» Brief
Copy out all of the lines below exactly; the pictures do not belong in the copy.
Segment Start: The data
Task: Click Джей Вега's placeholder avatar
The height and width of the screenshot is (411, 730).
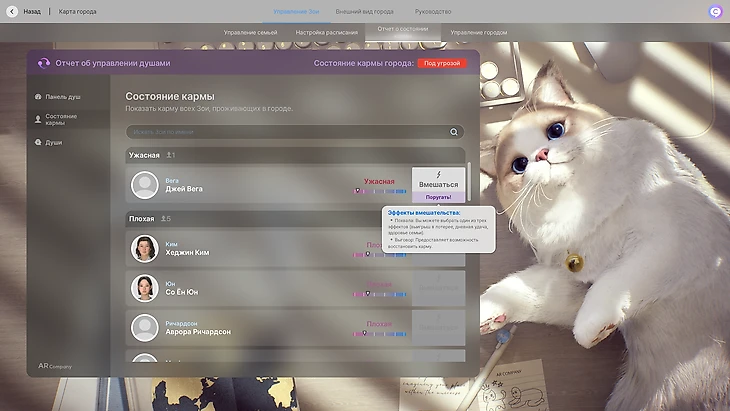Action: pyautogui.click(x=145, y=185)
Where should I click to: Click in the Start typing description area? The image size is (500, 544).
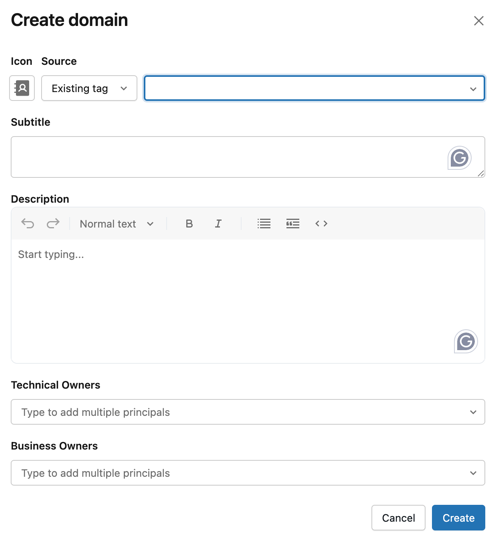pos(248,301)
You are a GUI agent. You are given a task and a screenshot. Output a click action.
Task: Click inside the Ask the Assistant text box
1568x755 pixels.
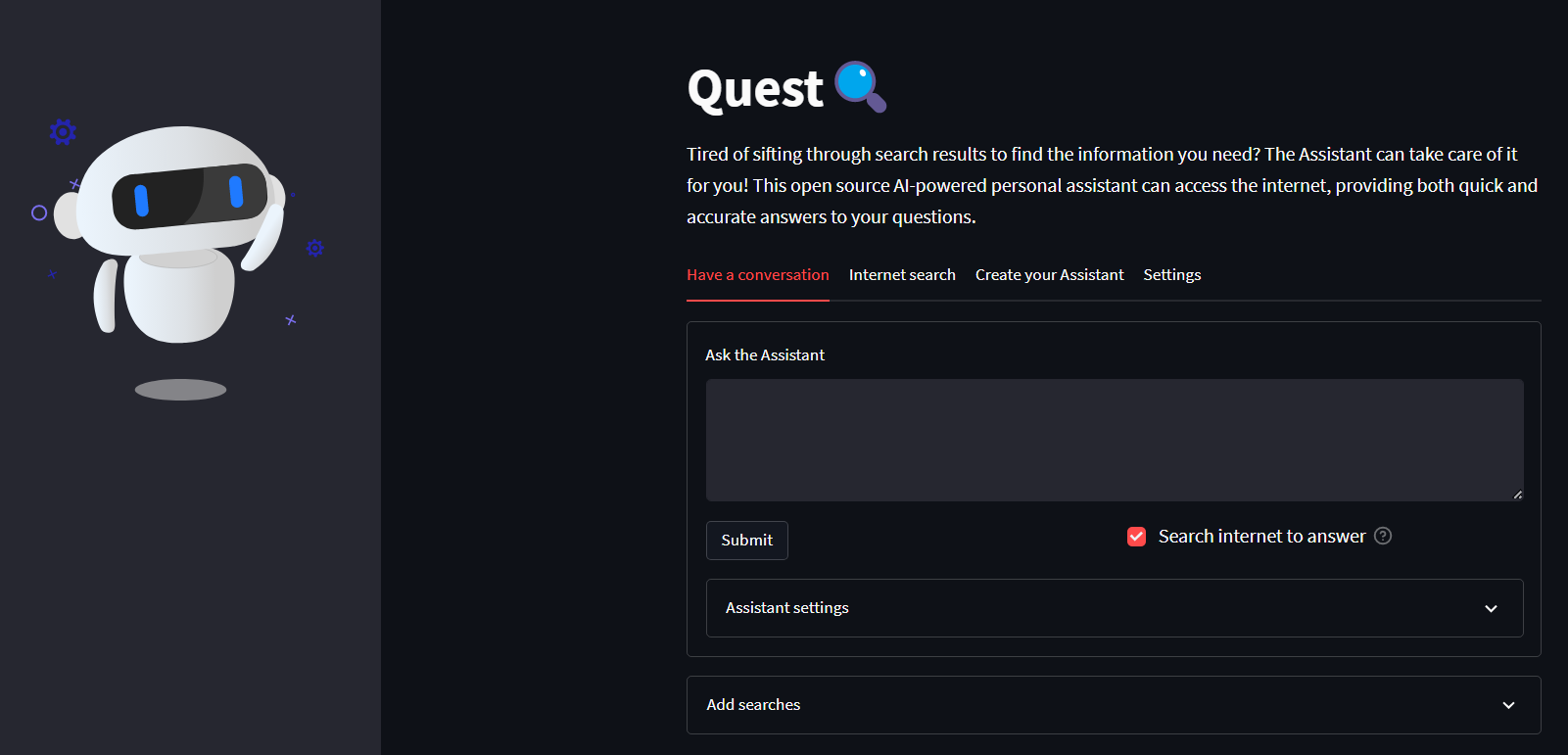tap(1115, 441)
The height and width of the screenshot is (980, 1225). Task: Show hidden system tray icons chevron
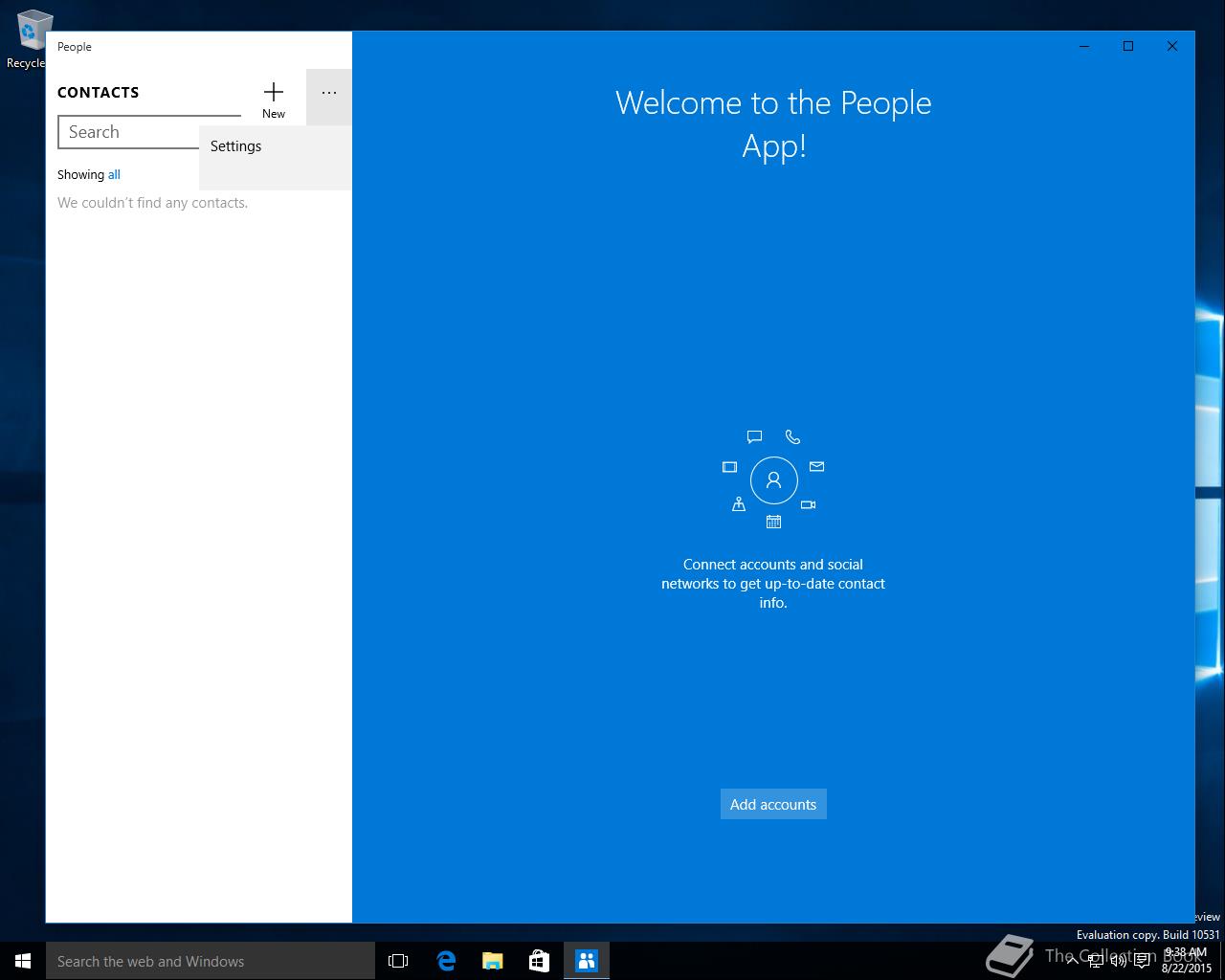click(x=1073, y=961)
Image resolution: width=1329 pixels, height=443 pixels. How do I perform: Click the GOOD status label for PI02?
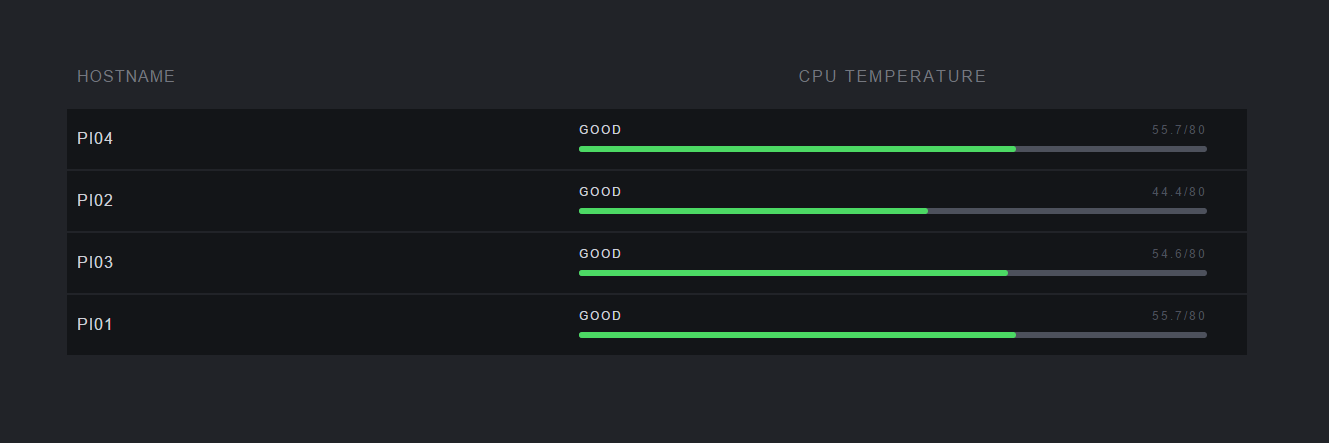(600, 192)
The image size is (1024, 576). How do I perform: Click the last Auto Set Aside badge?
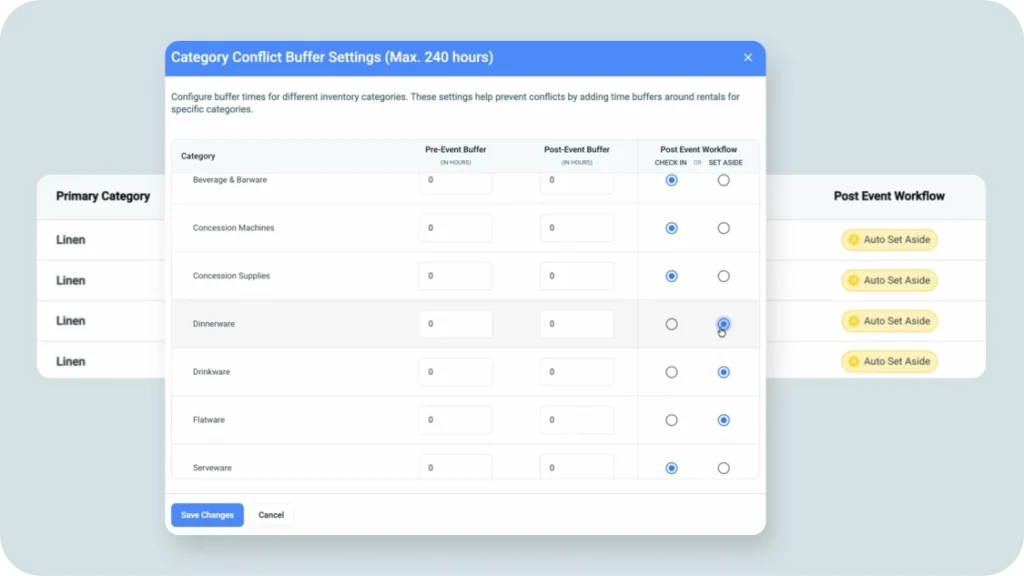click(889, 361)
Segment End: The data
» Output
Task: Click Джей Вега's placeholder avatar
The height and width of the screenshot is (411, 730).
Action: pyautogui.click(x=145, y=185)
Where should I click to: Click in the Start typing description area? The image size is (500, 544).
pos(248,301)
You are a GUI agent. You are given a task and a screenshot. Output a click action.
Task: Click inside the Ask the Assistant text box
1568x755 pixels.
tap(1115, 441)
The height and width of the screenshot is (980, 1225). Task: Show hidden system tray icons chevron
click(x=1073, y=961)
Image resolution: width=1329 pixels, height=443 pixels. How do I perform: Click the GOOD status label for PI02?
(600, 192)
The image size is (1024, 576). How do I perform: Click the last Auto Set Aside badge?
click(889, 361)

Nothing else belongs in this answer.